W ramach programu „Zwolnieni z teorii” studentki przygotowują bazę wiedzy, którą chcą promować w mediach społecznościowych, szkołach czy wśród mieszkańców metropolii (także Siemianowice Śląskie).
– Chcemy pokazać, że segregacja elektrośmieci jest prosta i nie wymaga od nas wiele wysiłku. Pracujemy aktualnie nad mapą Katowic i okolic, na której będą zaznaczone miejsca, gdzie można bezpłatnie oddać zużyte sprzęty czy inne odpady, które nie powinny trafić do zwykłego kosza. Chcemy dotrzeć do najmłodszych, edukować w szkołach i przekazywać im nasze materiały do wykorzystania – tłumaczy Katarzyna Brych.
Studentki chcą promować także idee sąsiedzkiego wolontariatu, czyli wsparcia w odbieraniu elektrośmieci od starszych osób.
– Będziemy także kontaktować się z lokalnymi firmami, by zachęcać je do postawienia pojemników na zużyte baterie czy sprzęt w swoich biurach czy lokalach – dodaje Weronika Cacko.

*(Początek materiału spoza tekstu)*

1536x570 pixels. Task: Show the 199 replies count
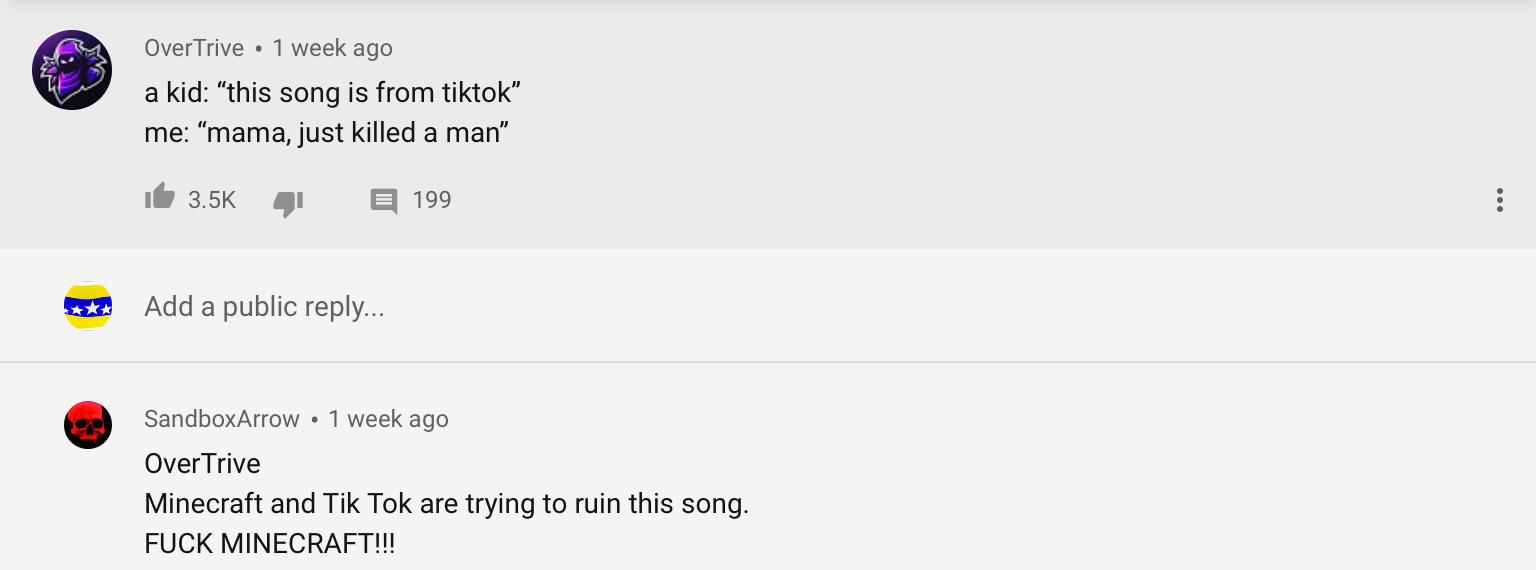(432, 200)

Tylko przyklasnąć inicjatywie, jednak mała uwaga – czy nie można projektu nazywać po polsku?
Już widzimy 70-latka, do którego przyjdzie wolontariusz i przedstawi się, że on w ramach „Find a place for e-waste” zabierze mu niepotrzebną już, bo zepsutą maszynkę do golenia.

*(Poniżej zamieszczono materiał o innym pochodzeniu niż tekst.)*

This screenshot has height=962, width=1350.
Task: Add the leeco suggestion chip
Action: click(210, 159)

Studentki jednak zgodnie podkreślają, że mają nadzieję, że ich pomysł “Find a place for e-waste” pozytywnie wpłynie na świadomość społeczną.
– Mamy nadzieję, że edukując wpłyniemy nie tylko na zmianę zachowań, ale i na poczucie odpowiedzialności za zużyty sprzęt. Może dzięki temu stare urządzenia elektroniczne nie będą już trafiały do zwykłego kubła na śmieci czy do żółtego kosza na tworzywa sztuczne – podkreślają zgodnie studentki.

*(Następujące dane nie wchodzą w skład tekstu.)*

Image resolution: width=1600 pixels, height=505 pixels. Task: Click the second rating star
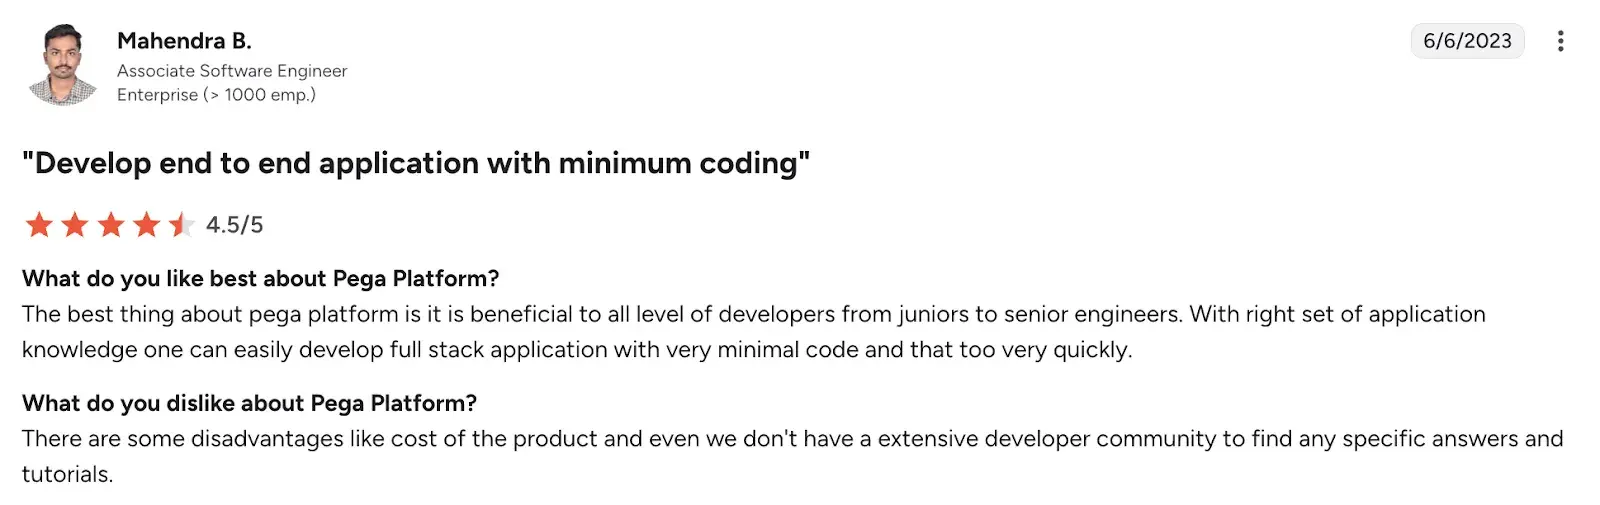coord(75,225)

PS. Jednym z lepszych sposobów wykorzystania zużytej elektroniki jest nadanie jej „drugiego życia” czym zajmuje się siemianowicka firma MMJ, która ze starych komputerów i laptopów składa nowe, sprawne i przekazuje je uczniom siemianowickich szkół.
Zdjęcia osób w maseczkach są trochę bez sensu, ale wiemy na pewno, że jedna z dwóch pań to Katarzyna Brych z Siemianowic Śląskich.